On a Galaxy Note 3 using a wifi connection, Chrome renders the first screen of [Obama with images and inline styles](https://people.wikimedia.org/~gwicke/Barack_Obama_images_inline_styles.html) after about a second. The full page load takes about six seconds. CPU does not seem to be a bottleneck for first paint on this ~2 year old device. Scrolling is smooth all the way through the rendering phase.
### Optimizations: Only inline above-fold CSS
Google's PageSpeed module support a mode that automatically identifies above-fold CSS and inlines them: https://developers.google.com/speed/pagespeed/module/filter-prioritize-critical-css. There are also a variety of node tools (https://github.com/addyosmani/critical-path-css-tools)(https://css-tricks.com/authoring-critical-fold-css/) for similar purposes.

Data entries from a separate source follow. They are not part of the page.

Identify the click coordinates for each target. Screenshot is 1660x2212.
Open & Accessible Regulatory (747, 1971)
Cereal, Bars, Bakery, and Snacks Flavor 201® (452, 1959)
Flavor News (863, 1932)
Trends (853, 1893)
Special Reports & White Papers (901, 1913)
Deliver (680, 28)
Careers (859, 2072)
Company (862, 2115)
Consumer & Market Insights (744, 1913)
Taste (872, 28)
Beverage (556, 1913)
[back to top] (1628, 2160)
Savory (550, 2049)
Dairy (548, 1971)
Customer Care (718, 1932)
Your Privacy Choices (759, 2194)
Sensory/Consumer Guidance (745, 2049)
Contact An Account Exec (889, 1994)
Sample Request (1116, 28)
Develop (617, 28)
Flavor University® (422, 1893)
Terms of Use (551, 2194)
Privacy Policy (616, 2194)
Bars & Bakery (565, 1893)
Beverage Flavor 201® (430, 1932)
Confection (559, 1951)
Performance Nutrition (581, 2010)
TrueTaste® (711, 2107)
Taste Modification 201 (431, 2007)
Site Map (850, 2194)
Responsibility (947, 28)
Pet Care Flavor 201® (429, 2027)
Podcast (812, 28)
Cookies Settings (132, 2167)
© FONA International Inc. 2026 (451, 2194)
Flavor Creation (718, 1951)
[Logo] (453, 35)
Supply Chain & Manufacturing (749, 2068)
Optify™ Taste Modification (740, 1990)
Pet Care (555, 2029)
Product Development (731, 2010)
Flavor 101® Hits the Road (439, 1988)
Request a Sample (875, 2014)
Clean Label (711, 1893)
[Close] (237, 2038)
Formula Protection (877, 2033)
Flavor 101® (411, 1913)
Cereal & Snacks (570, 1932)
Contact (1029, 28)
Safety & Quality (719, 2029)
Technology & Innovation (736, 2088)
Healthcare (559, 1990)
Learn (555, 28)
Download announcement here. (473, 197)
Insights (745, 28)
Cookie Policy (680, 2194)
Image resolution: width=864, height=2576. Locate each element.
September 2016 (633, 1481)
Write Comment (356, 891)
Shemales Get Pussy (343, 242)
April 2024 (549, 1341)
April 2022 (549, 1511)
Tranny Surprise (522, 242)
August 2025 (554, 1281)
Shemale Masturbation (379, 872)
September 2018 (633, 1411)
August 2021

A likely issue with these dynamic solutions is going to be performance. It might make sense to use them as a starting point for a static split of above-fold vs. below-fold CSS instead.
## Alternative approaches to deliver CSS early
### HTTP/2 push
There are some early cache-aware HTTP/2 push implementations like http://blog.kazuhooku.com/2015/12/optimizing-performance-of-multi-tiered.html, but implementing this in our current infrastructure does not seem to be very straightforward.
### ServiceWorker CSS caching / injection
Repeat requests can be sped up by persistently caching & quickly delivering CSS from a ServiceWorker. However, this won't address the large percentage of occasional visits or clients without ServiceWorker support, so can only be seen as a complementary optimization to inlining or HTTP push.
Given the fairly low complexity of a minimal implementation & the very significant performance gains, I think we should look closely at applying it across the board.
For a production deploy, we probably want to investigate how much size we can save with a static above-fold / below-fold RL module split. While even simple inlining is a big gain on 2g, there is a chance that the currently ~16kb extra compressed response size of full inlined RL styles would slightly reduce performance on repeat requests, where the RL response would normally be cached in the client.